Black Hippy Chick Day: How to Destroy Your Work Absolutely
Added 2024-10-25 12:06:58 +0000 UTCWriters have two selves:
The writer (That’s the magical, mystical, inspired “you” who puts down the first draft.
The editor (That’s the anal, precise “you” who fixes that draft.
Your inner editor is hazardous to your inner writer, and your inner writer is hazardous to your inner editor. They each need their own rooms, but keeping them apart isn’t always easy to achieve. If you make a mistake and let one of them into the wrong room, you stand to lose some fantastic writing.
There are many ways your inner editor can encroach upon your inner writer. By:
Being self-critical while you write your first draft.
Repairing your text during writing.
Being so frightened of your feelings and thoughts that you can’t explore them.
Going back to edit the beginning of a long piece so often you never get around to writing the rest of it. (Ask me. I’ve edited the first chapter of my novel every time I sat down to write it, and I’ve never finished Chapter Two.)
Writing a full edit of a piece before you have a comprehensive grasp of which parts to leave in.
That last point is, perhaps, the most important because you will have to make that decision literally every time you write something. It’s tough to be objective of your own work. The only way I know how to achieve it is by setting the work aside and returning to it when you’ve forgotten it well enough to see it clearly.
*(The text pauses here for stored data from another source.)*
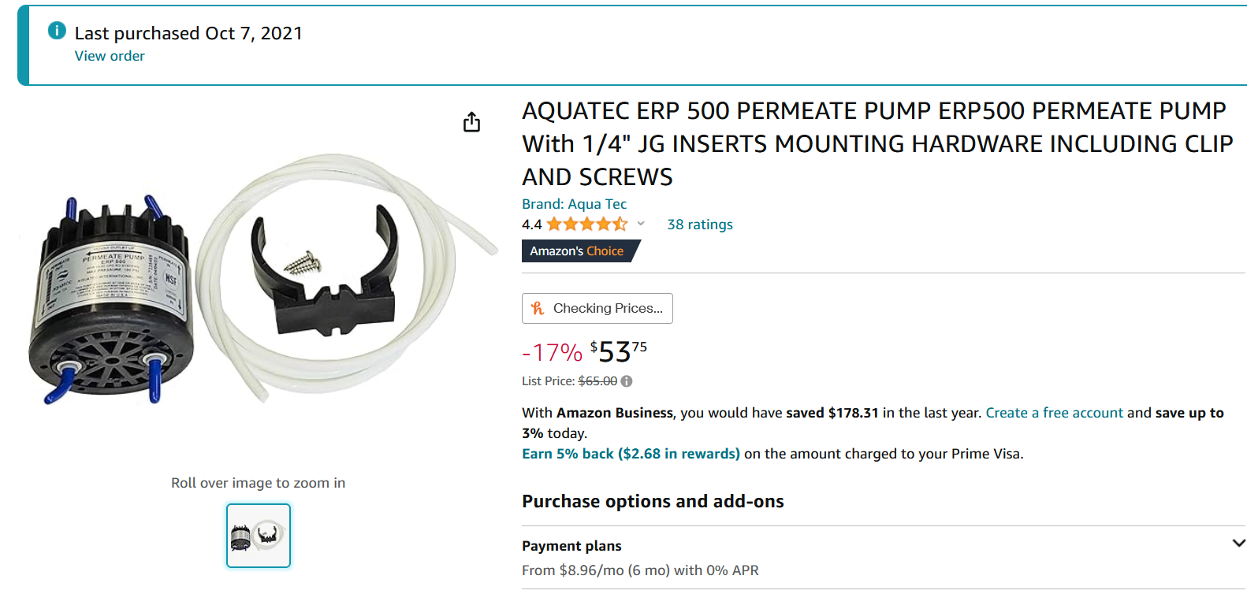1247x594 pixels.
Task: Click Earn 5% back rewards link
Action: click(x=631, y=454)
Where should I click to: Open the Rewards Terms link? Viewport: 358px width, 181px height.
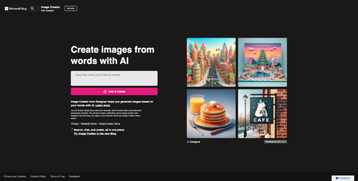(x=89, y=123)
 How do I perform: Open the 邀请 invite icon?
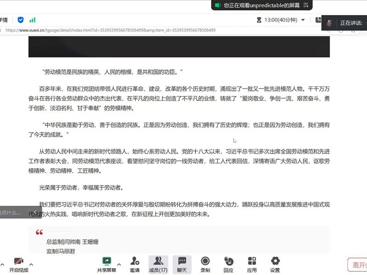134,264
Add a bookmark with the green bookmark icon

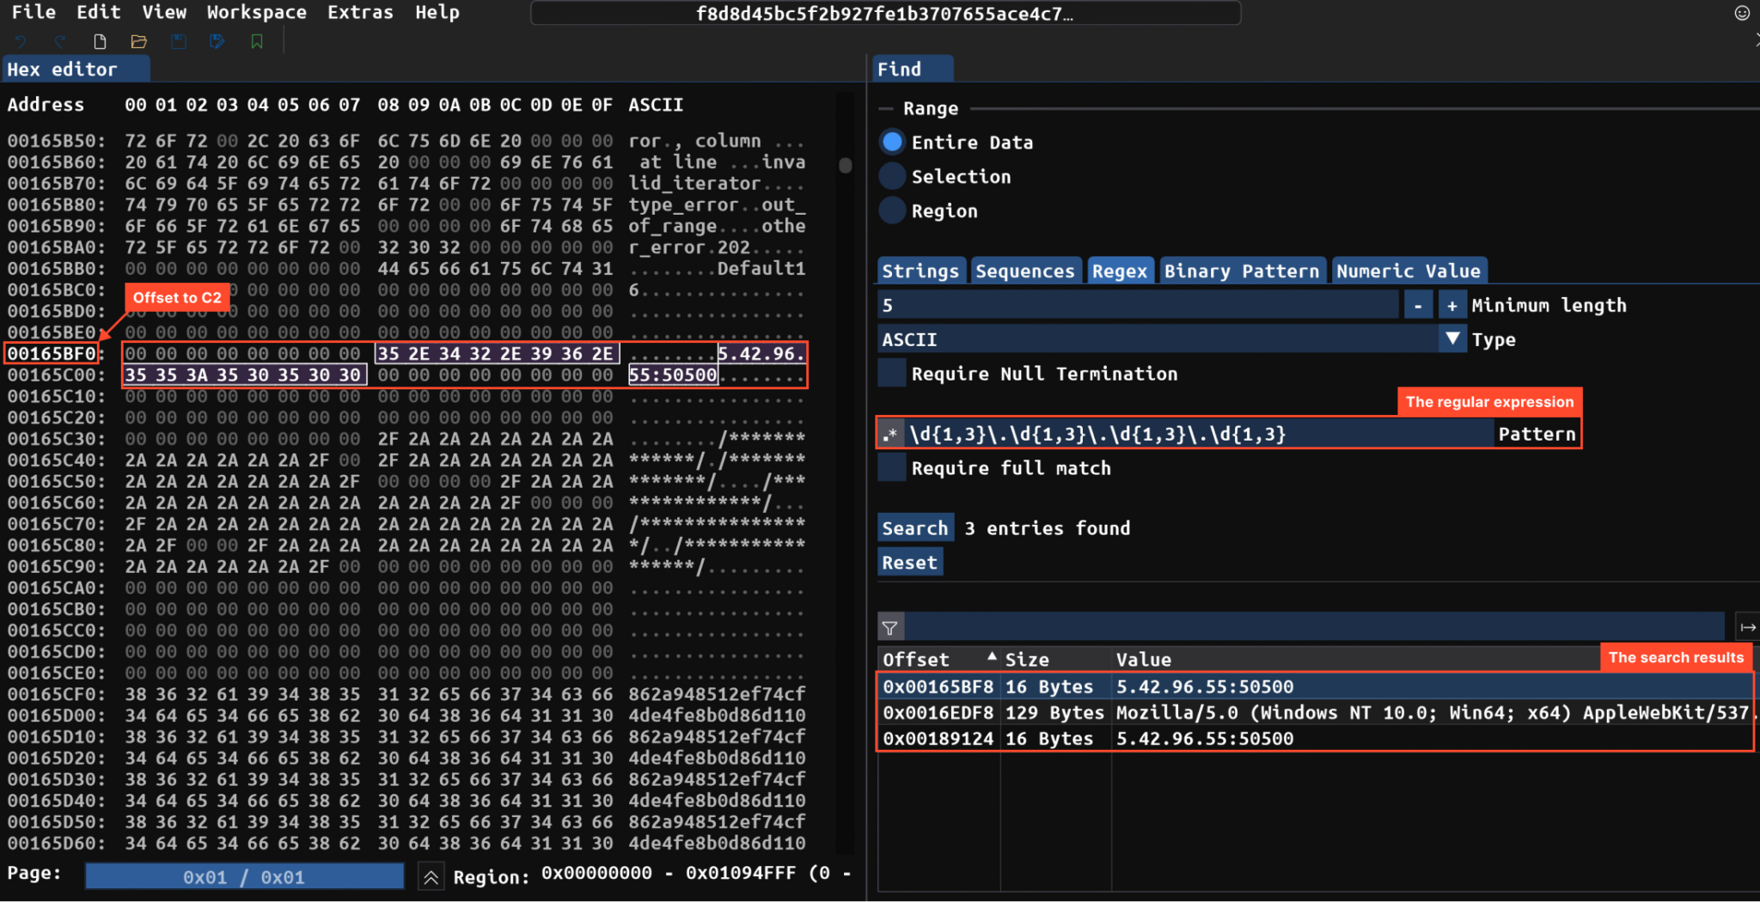click(256, 41)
In other words it can be dangerous to workshop a poem, then immediately sit down to edit it afterwards. Your inner writer won’t be able to defend your work from your inner editor, so you stand to destroy the beauty you’ve created. You can lose years of work this way.
Your first draft is precious. You only get one. If you’ve managed to give your inner writer free reign during your first draft, you’ve found some diamonds. Editing that work before you have objectivity is like giving an unqualified human the tools to cut those diamonds. You stand to lose a valuable stone.